## What is needed
Only the lines from the beginning of the data through the line holding "Name (159, 2181)" belong in the answer, printed exactly and without pictures.

(Beginning of Supplied entries)

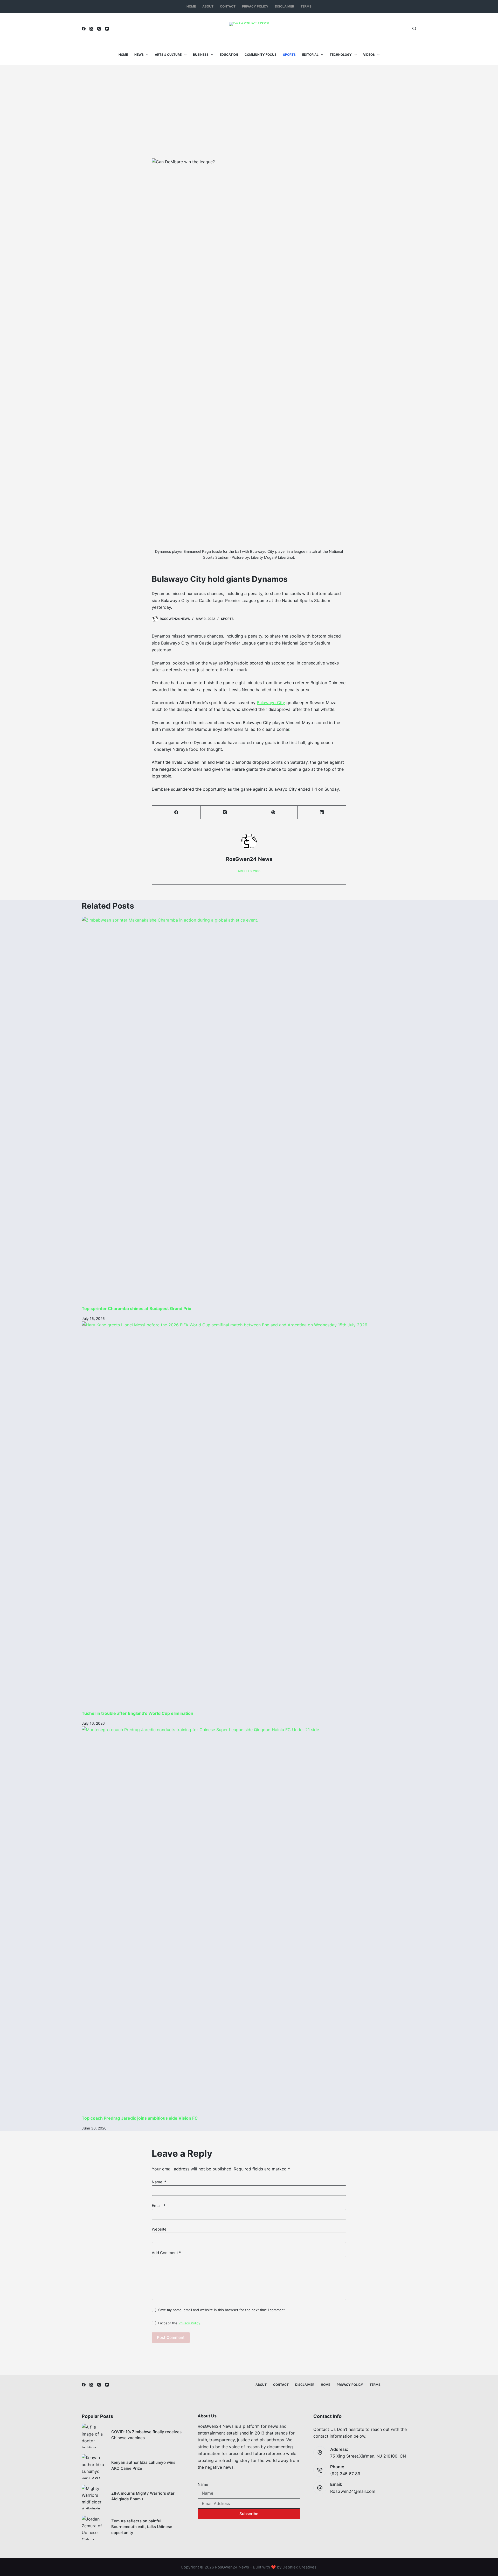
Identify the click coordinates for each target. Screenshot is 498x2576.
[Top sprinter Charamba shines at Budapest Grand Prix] (249, 1111)
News (139, 54)
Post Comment (171, 2337)
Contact (228, 6)
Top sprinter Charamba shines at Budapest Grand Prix (136, 1308)
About (207, 6)
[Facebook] (84, 29)
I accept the (179, 2323)
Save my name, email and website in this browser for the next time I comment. (222, 2310)
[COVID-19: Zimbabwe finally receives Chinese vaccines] (94, 2436)
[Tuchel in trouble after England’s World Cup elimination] (249, 1515)
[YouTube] (107, 29)
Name (159, 2181)
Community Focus (260, 54)
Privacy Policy (255, 6)
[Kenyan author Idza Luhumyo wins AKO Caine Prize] (94, 2466)
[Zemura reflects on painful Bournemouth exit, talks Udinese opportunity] (94, 2528)
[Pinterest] (273, 812)
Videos (369, 54)
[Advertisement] (249, 104)
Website (159, 2229)
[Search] (414, 29)
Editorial (310, 54)
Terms (306, 6)
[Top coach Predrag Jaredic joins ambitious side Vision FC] (249, 1920)
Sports (289, 54)
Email (158, 2205)
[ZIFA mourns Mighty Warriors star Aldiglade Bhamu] (94, 2497)
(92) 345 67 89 (345, 2473)
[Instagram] (99, 29)
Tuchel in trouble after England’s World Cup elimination (137, 1713)
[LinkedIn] (322, 812)
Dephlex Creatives (299, 2567)
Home (191, 6)
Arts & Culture (168, 54)
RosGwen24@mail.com (352, 2491)
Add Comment (166, 2252)
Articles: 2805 (249, 871)
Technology (341, 54)
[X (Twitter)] (91, 29)
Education (229, 54)
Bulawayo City (271, 702)
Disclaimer (284, 6)
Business (201, 54)
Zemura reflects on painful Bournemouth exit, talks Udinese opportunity (141, 2526)
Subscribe (248, 2513)
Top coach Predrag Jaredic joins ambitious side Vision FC (140, 2118)
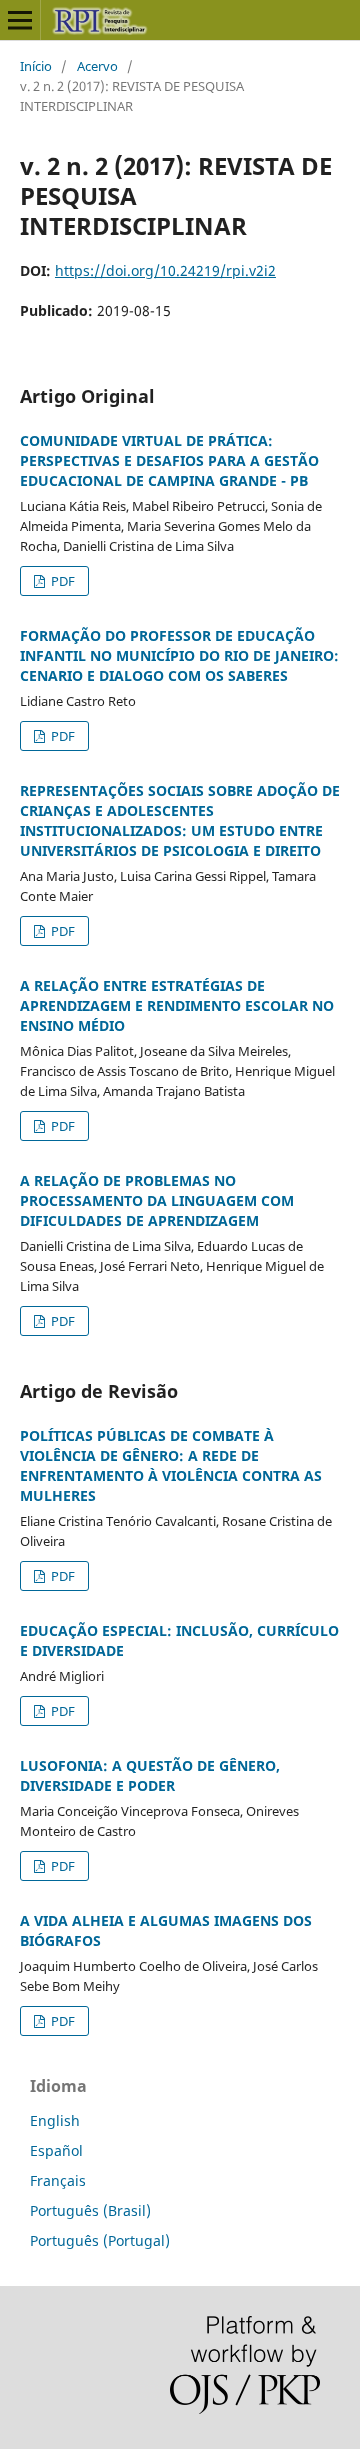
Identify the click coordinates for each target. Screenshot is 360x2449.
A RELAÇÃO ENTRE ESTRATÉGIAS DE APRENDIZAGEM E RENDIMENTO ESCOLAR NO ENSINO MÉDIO (177, 1005)
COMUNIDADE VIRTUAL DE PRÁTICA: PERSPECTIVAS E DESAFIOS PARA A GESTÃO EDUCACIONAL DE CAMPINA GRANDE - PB (169, 460)
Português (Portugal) (100, 2240)
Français (58, 2180)
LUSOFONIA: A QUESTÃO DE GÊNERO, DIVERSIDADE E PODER (150, 1775)
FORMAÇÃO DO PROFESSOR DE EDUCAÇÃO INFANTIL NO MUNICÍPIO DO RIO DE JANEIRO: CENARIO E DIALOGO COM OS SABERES (179, 655)
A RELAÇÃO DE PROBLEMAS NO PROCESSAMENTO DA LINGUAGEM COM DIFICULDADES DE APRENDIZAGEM (157, 1200)
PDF (61, 581)
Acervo (97, 66)
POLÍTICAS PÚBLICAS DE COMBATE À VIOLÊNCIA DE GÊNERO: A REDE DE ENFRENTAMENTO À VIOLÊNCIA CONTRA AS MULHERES (171, 1465)
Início (36, 66)
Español (56, 2150)
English (55, 2120)
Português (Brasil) (90, 2210)
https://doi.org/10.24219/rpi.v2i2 (165, 270)
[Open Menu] (20, 20)
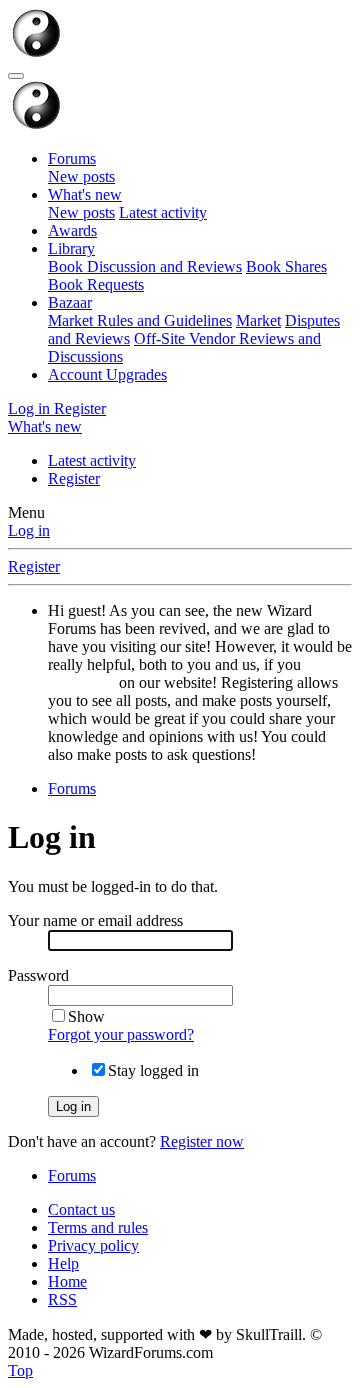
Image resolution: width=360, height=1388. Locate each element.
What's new (85, 194)
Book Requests (96, 284)
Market (258, 320)
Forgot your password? (121, 1034)
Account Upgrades (107, 374)
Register (74, 478)
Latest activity (163, 212)
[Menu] (16, 76)
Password (38, 975)
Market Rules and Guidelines (140, 320)
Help (63, 1263)
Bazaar (70, 302)
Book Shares (286, 266)
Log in (29, 530)
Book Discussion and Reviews (145, 266)
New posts (81, 176)
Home (67, 1281)
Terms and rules (98, 1227)
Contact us (81, 1209)
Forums (72, 158)
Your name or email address (95, 920)
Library (71, 248)
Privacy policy (93, 1245)
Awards (72, 230)
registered (81, 682)
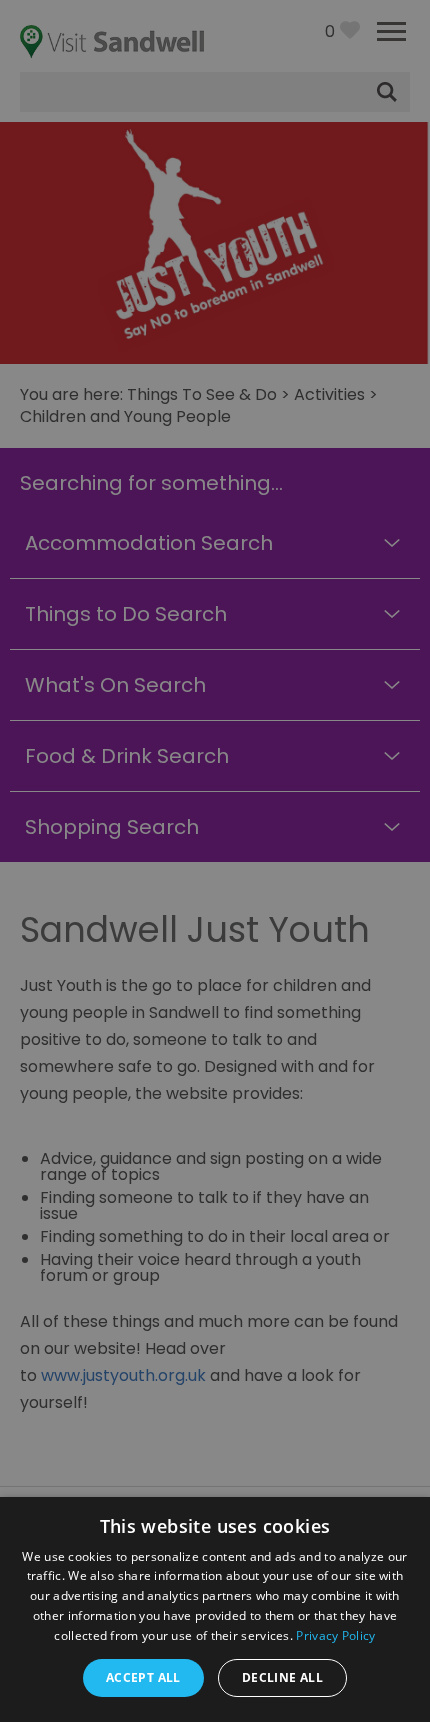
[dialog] (215, 861)
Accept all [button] (143, 1677)
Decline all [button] (282, 1677)
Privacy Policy (335, 1635)
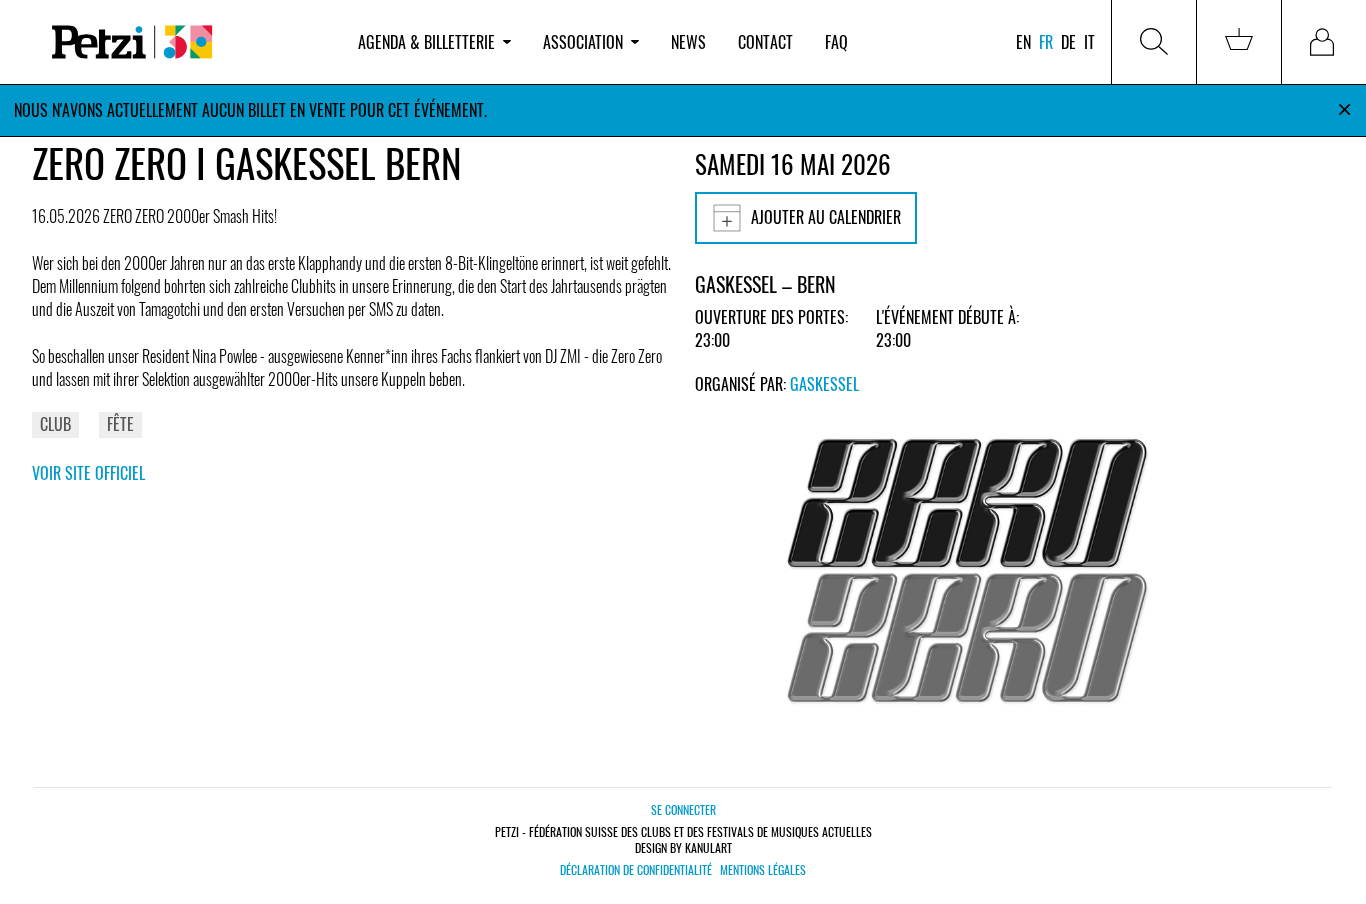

(End of Supplied entries)

## Exercise result
Identify the click coordinates for each target. Screenshot is 498x2576.
[Top sprinter Charamba shines at Budapest Grand Prix] (249, 1111)
News (139, 54)
Post Comment (171, 2337)
Contact (228, 6)
Top sprinter Charamba shines at Budapest Grand Prix (136, 1308)
About (207, 6)
[Facebook] (84, 29)
I accept the (179, 2323)
Save my name, email and website in this browser for the next time I comment. (222, 2310)
[COVID-19: Zimbabwe finally receives Chinese vaccines] (94, 2436)
[Tuchel in trouble after England’s World Cup elimination] (249, 1515)
[YouTube] (107, 29)
Name (159, 2181)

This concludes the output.